America undoubtedly returns the favor but then is unsuccessful in trying to tell the paranoid Kremlin on the phone that its missiles are targeting Pyongyang rather than Russian cities and installations. Moscow retaliates as well and seals the fate of the human race.

Jacobsen coldly details the cascade of events step-by-step and scares the hell out of most readers. The end of the world doesn’t take too long – just a few hours.

annie-jacobsen
Annie Jacobsen. Image by Getty Images.

The problem, though, is the few and yet important illogical reasonings. First of all, even North Korea’s young dictator, Kim Jong Un, is not that mad to start a nuclear confrontation. Despots such as Kim are actually very narcissistic and want to live forever.

Then, of course, North Korea does whatever China tells it to do – and China, a new superpower, does not want a nuclear war, whatever the justifications for it from its supposed allies.

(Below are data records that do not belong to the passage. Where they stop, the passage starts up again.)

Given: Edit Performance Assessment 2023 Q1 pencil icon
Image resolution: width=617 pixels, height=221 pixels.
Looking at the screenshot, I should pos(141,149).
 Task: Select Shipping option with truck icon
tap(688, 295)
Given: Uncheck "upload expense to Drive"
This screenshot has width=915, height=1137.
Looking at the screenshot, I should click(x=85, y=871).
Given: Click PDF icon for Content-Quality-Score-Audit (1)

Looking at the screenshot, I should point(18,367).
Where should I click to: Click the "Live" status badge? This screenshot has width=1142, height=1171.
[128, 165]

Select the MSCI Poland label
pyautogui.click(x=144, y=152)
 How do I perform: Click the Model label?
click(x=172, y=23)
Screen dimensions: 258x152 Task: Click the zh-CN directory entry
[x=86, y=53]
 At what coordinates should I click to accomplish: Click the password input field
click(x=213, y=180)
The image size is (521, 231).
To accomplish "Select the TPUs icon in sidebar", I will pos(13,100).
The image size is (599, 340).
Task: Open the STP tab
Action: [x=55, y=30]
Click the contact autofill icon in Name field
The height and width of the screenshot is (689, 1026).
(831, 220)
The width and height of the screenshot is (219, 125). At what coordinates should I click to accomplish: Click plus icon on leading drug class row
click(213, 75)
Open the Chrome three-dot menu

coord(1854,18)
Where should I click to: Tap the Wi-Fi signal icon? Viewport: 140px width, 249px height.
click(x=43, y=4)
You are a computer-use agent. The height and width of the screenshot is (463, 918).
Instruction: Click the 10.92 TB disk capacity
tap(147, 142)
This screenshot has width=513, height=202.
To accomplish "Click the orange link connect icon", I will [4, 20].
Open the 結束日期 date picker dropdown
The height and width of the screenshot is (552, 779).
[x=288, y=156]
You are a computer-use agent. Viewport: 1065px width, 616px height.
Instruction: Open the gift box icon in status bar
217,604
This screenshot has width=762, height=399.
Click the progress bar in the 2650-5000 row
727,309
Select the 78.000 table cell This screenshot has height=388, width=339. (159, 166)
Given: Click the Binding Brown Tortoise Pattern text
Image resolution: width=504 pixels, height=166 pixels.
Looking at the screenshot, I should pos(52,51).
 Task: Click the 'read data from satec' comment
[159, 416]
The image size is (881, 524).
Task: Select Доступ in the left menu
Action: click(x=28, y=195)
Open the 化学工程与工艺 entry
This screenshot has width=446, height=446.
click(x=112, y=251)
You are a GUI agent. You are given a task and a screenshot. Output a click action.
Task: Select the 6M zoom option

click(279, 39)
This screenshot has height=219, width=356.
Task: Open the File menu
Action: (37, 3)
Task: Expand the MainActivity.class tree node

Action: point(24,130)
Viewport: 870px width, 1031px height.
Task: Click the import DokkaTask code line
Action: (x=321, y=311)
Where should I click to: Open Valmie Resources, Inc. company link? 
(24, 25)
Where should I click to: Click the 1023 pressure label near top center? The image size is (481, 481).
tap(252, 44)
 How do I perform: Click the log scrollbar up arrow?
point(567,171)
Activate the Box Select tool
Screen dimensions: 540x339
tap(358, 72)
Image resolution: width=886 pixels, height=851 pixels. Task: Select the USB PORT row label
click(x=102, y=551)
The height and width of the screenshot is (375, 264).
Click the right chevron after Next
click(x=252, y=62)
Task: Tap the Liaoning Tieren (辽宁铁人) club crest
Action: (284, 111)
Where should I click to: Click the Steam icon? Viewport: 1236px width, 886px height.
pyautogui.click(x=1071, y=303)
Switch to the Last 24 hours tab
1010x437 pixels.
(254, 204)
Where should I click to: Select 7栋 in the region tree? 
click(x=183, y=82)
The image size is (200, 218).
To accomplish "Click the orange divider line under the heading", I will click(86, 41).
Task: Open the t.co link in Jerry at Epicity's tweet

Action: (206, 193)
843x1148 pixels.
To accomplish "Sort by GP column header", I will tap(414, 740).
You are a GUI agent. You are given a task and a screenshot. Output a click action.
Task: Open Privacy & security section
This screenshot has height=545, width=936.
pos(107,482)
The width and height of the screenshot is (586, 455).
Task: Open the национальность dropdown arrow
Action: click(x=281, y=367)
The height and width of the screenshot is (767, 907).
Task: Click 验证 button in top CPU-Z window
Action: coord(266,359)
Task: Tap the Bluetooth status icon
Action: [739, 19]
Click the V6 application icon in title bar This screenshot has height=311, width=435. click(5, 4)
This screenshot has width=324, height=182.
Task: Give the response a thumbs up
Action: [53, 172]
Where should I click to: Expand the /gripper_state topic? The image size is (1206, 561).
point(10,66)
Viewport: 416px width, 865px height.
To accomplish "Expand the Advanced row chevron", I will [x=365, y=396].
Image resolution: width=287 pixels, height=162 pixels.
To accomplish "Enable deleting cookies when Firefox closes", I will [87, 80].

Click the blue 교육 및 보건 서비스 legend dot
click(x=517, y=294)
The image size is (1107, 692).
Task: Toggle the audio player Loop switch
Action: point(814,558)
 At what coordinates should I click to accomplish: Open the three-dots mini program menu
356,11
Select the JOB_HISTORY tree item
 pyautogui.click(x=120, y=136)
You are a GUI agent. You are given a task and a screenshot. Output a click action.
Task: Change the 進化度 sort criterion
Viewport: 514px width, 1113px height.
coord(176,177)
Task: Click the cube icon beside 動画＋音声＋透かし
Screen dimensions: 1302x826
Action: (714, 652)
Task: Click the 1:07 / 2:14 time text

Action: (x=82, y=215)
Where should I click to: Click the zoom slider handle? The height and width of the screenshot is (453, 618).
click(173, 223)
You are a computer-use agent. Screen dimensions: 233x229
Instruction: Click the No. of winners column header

There’s actual evidence. When Vladimir Putin, the Russian president, began indirectly threatening Ukraine and the West with nukes in 2022, the US privately engaged China to intervene. And it did.

Do we really think that Russia, or indeed any nuclear country, would hit the MAD button before being absolutely sure what is really going on and why?

After Xi Jinping met with Olaf Scholz, the German chancellor, in November 2022, China’s state-run Xinhua news agency reported that the two leaders had agreed to “oppose the use of or the threat to use nuclear weapons.” This was a clear signal to Russia.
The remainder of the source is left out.